Job: Reproduce the following material verbatim, beginning with the line containing "You are a GUI" and continuing through the line containing "Action: pos(552,284)", both lines included.

Materials provided:
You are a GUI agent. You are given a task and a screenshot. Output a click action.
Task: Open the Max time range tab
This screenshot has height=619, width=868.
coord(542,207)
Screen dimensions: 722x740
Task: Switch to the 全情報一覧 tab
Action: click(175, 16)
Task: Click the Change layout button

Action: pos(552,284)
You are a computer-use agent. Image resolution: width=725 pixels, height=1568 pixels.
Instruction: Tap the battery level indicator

* * *

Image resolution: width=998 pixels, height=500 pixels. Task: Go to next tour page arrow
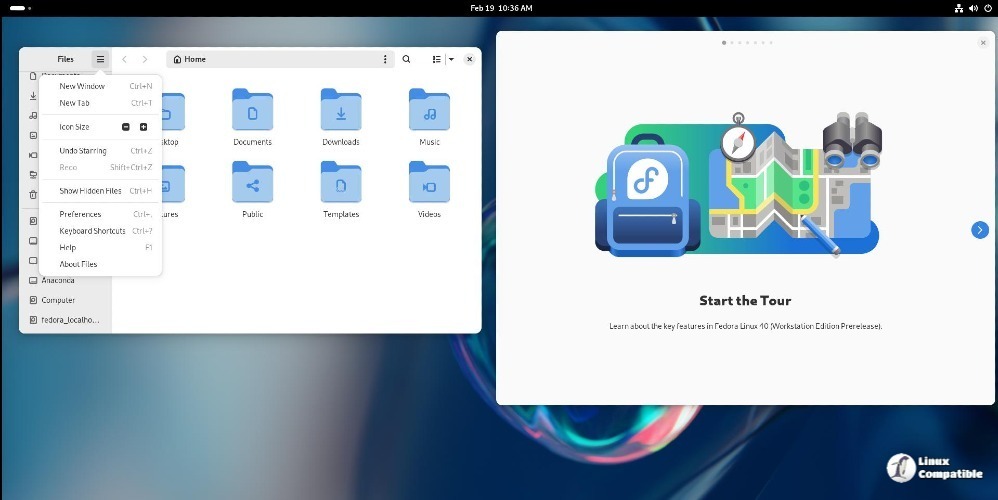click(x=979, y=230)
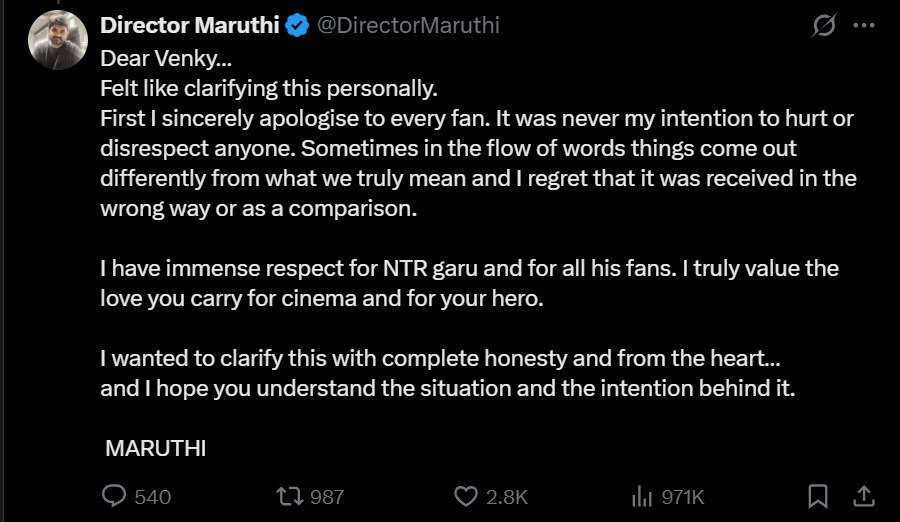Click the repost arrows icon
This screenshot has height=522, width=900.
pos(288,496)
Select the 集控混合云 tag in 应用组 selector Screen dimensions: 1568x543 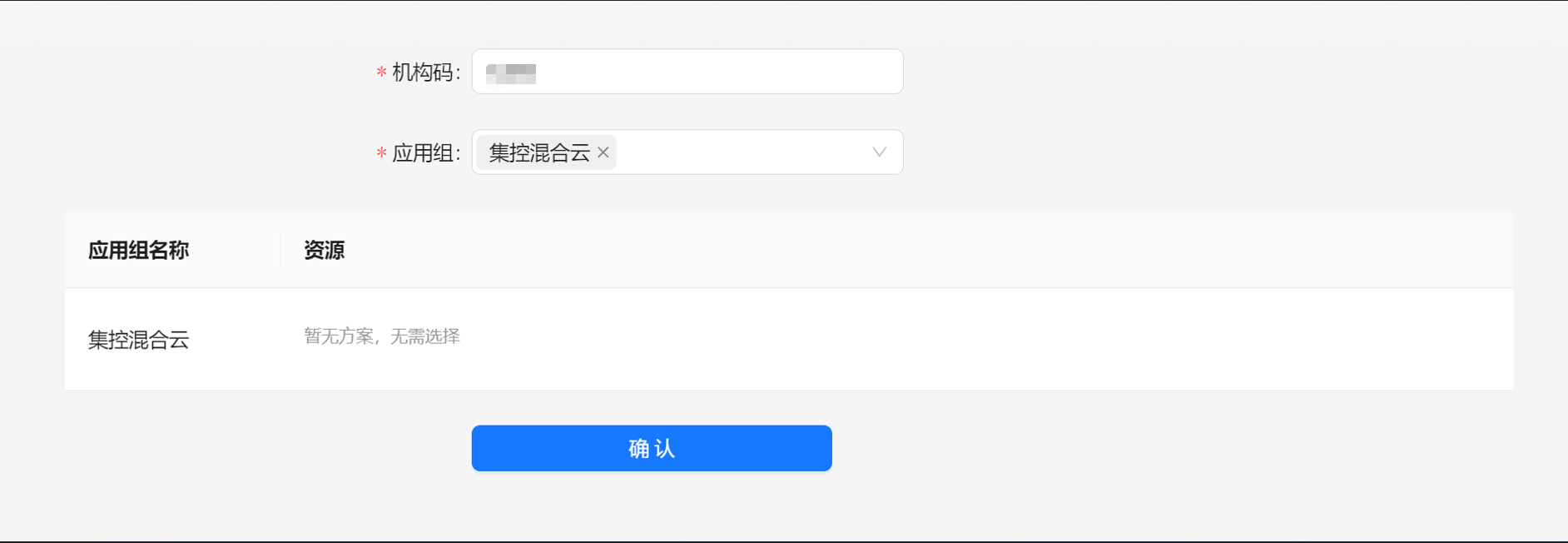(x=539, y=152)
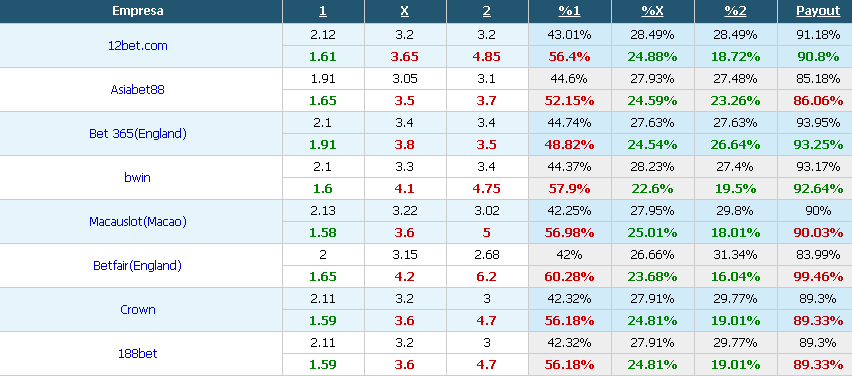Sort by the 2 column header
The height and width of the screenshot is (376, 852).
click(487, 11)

==

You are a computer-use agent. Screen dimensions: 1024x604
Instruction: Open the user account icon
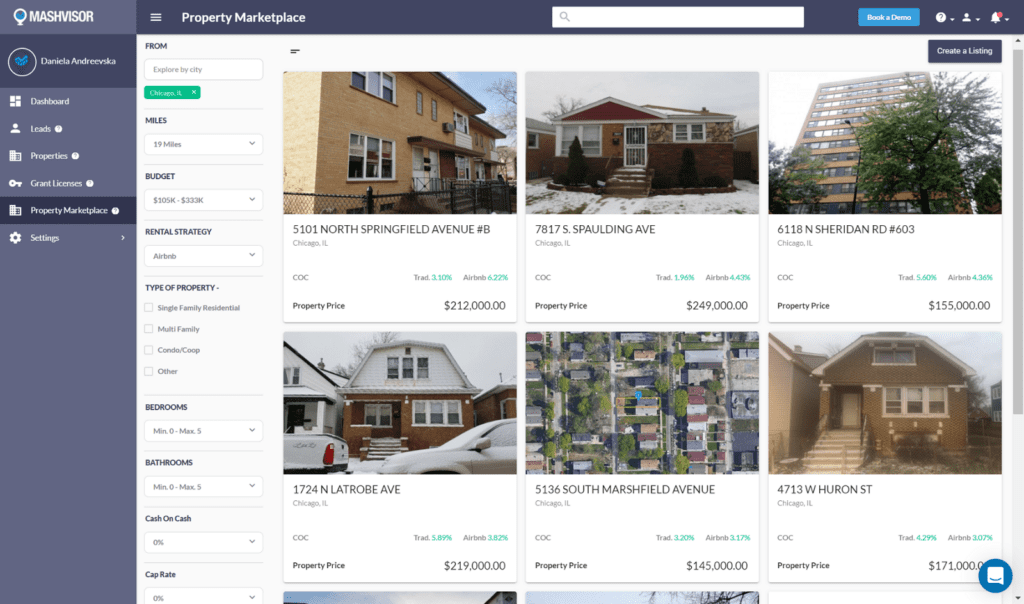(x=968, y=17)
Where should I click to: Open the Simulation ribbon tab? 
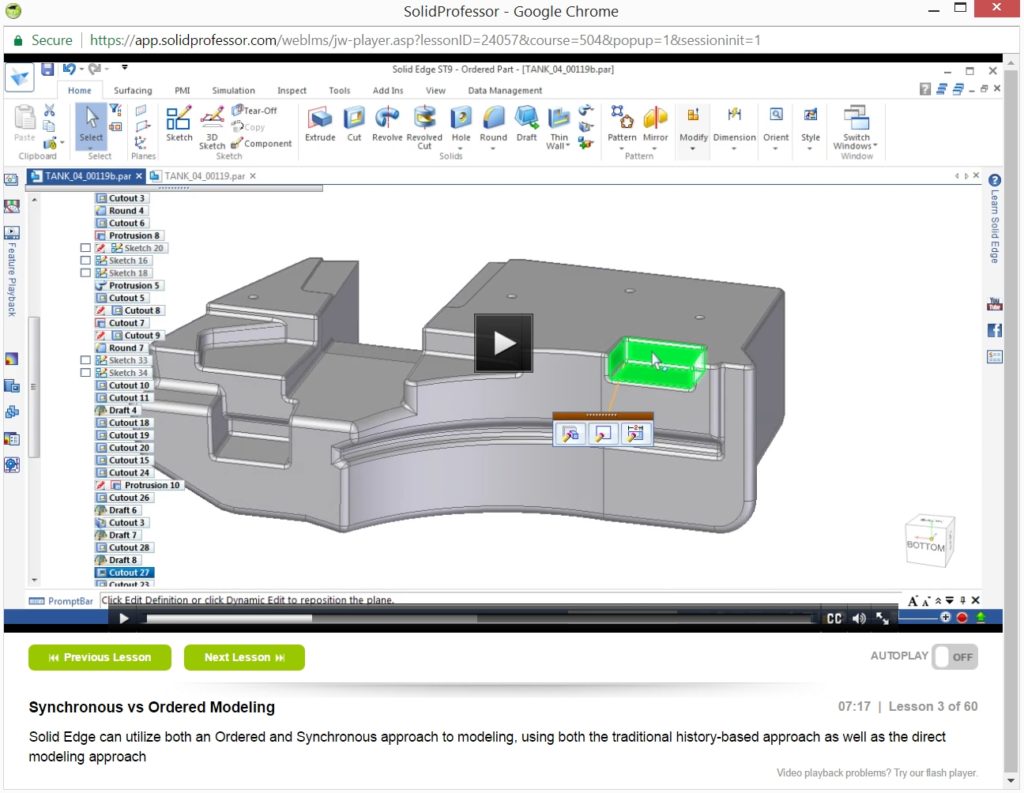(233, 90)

Full solution:
You are a GUI agent. You are given a task and a screenshot. Output a click action.
Task: Open the Max time range tab
This screenshot has height=619, width=868.
coord(542,207)
Screen dimensions: 722x740
Task: Switch to the 全情報一覧 tab
Action: click(175, 16)
Task: Click the Change layout button

Action: pos(552,284)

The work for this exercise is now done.